The answer took both the man and the woman by surprise. They stood gazing as with one accord at the boy, who, with his lips trembling, changed feet and shifted his eyes from one stern face to another.

"I have heard something of that," the elder Gridley said, with a stern smile.

"He comes of a bad brood."

"Nevertheless, you will not refuse him shelter," his brother answered. "He is a child, and I have nowhere else to take him."

"Why take him at all?" the Puritan snarled fiercely. "What have you to do with the children of transgression? Have you not sins enough of your own to answer for?"

The butler did not reply, and for a moment the boy's fate seemed to hang in the balance. Then the woman spoke. "Bring him in," she said harshly and suddenly. "It may be that he is a brand snatched from the burning."

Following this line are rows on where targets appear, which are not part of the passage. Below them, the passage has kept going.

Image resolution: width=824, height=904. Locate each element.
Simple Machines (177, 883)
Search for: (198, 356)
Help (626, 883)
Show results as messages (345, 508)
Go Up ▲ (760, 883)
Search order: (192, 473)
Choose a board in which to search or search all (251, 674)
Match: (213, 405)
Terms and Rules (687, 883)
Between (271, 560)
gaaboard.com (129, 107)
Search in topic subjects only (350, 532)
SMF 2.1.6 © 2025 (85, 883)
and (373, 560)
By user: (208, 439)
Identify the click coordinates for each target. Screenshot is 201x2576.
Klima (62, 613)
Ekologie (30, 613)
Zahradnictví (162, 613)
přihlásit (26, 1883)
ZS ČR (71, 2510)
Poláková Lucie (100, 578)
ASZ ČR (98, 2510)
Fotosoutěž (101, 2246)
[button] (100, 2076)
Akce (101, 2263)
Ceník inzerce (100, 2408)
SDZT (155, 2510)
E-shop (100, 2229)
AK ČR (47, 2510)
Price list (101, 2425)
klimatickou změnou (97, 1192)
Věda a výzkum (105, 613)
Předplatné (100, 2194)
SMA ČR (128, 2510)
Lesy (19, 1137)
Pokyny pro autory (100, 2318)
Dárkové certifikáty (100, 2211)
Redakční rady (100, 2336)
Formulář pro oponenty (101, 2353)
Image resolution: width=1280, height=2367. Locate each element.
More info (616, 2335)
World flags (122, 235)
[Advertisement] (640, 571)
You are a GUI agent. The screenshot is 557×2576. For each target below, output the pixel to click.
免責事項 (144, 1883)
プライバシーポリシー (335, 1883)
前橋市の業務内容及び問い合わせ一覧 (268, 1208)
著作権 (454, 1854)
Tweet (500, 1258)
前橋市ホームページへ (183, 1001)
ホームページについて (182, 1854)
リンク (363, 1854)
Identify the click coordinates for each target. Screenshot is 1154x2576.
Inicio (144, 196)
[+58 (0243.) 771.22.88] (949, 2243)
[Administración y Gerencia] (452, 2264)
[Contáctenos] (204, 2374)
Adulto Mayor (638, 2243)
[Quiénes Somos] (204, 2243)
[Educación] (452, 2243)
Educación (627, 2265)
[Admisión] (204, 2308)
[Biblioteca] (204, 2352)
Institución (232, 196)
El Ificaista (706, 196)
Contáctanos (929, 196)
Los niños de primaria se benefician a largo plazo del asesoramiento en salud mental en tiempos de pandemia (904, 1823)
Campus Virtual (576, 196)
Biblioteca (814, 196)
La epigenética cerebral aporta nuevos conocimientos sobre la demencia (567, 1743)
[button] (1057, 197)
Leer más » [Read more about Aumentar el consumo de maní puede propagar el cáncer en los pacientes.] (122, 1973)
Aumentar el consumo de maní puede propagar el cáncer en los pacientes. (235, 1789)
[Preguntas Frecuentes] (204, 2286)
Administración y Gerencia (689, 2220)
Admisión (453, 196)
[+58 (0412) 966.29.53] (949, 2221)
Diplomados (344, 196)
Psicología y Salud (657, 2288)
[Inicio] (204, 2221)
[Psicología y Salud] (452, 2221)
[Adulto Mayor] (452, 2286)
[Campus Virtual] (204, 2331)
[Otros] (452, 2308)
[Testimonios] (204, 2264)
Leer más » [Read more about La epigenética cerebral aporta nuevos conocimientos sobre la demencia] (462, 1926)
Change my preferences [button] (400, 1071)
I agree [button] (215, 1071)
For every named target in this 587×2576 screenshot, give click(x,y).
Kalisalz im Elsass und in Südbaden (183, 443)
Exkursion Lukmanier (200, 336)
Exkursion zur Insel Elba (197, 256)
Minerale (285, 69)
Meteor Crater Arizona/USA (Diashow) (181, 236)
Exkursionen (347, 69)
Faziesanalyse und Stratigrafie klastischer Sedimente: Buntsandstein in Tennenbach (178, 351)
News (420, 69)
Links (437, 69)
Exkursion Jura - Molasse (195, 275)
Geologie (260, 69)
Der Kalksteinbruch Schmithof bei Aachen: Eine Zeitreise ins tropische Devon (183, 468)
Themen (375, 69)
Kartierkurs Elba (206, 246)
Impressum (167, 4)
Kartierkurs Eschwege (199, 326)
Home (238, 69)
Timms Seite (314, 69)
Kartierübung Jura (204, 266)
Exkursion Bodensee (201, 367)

She spoke with authority, and her words seemed to be accepted as a final decision. Gridley pulled the child sharply by the arm, and, himself wearing a somewhat hangdog expression, led him across the fold and through the doorway, the others following. The scene outside, the leaden sky and grey moor and falling rain, had reduced the boy to the depth of misery; the interior to which he was introduced did little to comfort him. The hearth was fireless, the stone floor bare and unstrewn. A couple of great chests, a chair and two stools, formed, with a table, a spinning-wheel, and a rude loom, the only furniture. The rafters displayed none of the plenty which Jack was accustomed to see in kitchens, for neither flitch nor puddings adorned them, but in the window-seat a gaunt elderly man with a long grey beard sat reading a large Bible. He looked up dreamily when the party entered, but said nothing, the rapt expression of his face seeming to show that he was virtually unconscious of their presence.

"Luke is the same as ever?" the butler said in a low voice to his sister-in-law.

"He has his visions, if that is what you mean," she answered tartly. "Same as he ever had, and clearer of late. Set the child there. You are hungry, I dare say. Well, you'll have to wait. In an hour it will be supper-time, and in an hour you will have your supper. But you will get no Pattenhall dainties here."